After ceasing all withdrawals in June and then partially restarting them in July, Seychelles-based crypto exchange platform CoinFLEX has recently submitted a motion to be restructured to the Seychelles Islands’ authorities.
According to a report by Bloomberg, CoinFLEX has now made the decision to go through a restructuring process in an effort to stay afloat and eventually return investors’ funds that it has locked, with only 10% of client funds being available for withdrawal.
CoinFLEX has also asked the Seychelles government for permission to offer RecoveryUSD (rvUSD), equity, and the platform’s own FLEX coin to anxious users looking to reclaim control of their cash after withdrawals were suspended.
The platform’s users, who would undoubtedly much prefer to be able to withdraw the money they invested in different cryptocurrencies – a decision that is very much in keeping with the primary objective of any cryptocurrency exchange – may not, however, be pleased with this answer.
CoinFLEX waiting for a rescuer
According to Mark Lamb, CEO of CoinFLEX, the exchange platform is eagerly awaiting a new group of shareholders who would hopefully help it turn things around and repay depositors.
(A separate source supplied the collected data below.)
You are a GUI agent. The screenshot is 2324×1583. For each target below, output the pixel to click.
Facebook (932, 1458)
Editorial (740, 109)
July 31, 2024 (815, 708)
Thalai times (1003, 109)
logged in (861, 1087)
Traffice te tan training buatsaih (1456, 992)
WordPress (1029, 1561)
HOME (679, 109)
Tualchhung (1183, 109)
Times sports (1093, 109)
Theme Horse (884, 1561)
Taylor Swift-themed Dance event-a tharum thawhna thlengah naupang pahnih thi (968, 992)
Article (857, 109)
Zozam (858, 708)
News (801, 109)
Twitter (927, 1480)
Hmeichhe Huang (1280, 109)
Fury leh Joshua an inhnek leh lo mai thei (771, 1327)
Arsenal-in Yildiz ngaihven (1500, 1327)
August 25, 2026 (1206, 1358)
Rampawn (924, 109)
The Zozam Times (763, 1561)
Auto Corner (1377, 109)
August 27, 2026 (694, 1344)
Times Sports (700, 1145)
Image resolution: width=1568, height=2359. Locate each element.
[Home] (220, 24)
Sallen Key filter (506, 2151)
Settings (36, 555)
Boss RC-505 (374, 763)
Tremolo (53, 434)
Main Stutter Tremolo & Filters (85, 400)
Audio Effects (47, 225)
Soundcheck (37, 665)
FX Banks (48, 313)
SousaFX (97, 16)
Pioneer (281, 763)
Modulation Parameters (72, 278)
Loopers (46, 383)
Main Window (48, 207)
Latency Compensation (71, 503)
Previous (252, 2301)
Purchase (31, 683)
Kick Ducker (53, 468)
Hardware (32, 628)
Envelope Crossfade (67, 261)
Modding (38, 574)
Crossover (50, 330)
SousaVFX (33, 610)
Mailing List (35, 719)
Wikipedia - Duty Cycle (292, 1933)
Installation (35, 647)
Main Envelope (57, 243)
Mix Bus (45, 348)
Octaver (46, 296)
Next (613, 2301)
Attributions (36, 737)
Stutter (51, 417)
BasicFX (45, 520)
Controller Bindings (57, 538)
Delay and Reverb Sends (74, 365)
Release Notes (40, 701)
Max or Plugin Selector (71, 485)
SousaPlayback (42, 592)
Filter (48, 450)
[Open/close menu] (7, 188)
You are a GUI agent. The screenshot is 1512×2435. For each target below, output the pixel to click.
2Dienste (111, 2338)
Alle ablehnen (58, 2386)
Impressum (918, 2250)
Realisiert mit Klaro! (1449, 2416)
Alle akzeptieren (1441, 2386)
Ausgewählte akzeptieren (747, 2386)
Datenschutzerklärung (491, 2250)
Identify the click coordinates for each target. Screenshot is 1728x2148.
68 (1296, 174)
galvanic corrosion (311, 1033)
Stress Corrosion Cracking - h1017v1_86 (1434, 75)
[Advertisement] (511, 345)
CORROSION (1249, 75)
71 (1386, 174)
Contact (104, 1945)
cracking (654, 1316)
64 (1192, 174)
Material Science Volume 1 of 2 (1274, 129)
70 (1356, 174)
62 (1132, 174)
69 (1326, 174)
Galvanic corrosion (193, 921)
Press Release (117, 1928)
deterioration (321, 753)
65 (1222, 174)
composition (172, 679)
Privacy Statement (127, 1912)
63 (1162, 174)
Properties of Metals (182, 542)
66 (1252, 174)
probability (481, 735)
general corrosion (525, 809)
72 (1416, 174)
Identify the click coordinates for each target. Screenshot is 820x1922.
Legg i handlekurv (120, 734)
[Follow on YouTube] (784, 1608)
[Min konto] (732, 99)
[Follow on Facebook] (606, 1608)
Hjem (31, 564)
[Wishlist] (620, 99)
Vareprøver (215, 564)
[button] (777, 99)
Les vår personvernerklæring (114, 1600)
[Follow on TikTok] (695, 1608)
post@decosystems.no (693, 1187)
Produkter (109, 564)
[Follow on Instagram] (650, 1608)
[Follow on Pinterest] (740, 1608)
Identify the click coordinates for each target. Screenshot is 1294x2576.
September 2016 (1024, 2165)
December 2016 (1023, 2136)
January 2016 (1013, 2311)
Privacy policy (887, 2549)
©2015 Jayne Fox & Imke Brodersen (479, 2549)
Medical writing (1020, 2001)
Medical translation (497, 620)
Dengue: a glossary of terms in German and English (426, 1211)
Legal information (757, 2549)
He stated:
”We look forward to welcoming a new group of shareholders to CoinFLEX and are glad to be in a jurisdiction where we can quickly resolve this situation and return maximum value to depositors.”
According to reports, Roger Ver, a seasoned cryptocurrency investor, failed to meet a $47 million margin call at the start of the exchange’s problems. As a result, CoinFLEX has sued him in an effort to recover a total loss of $84 million. Interestingly, Ver has clearly denied all the accusations.
The struggling company has taken several steps to reduce its operational costs amid the crypto winter market. CoinFLEX has reportedly decided to cut its costs by 60%, but the bottom lines continue to fall short.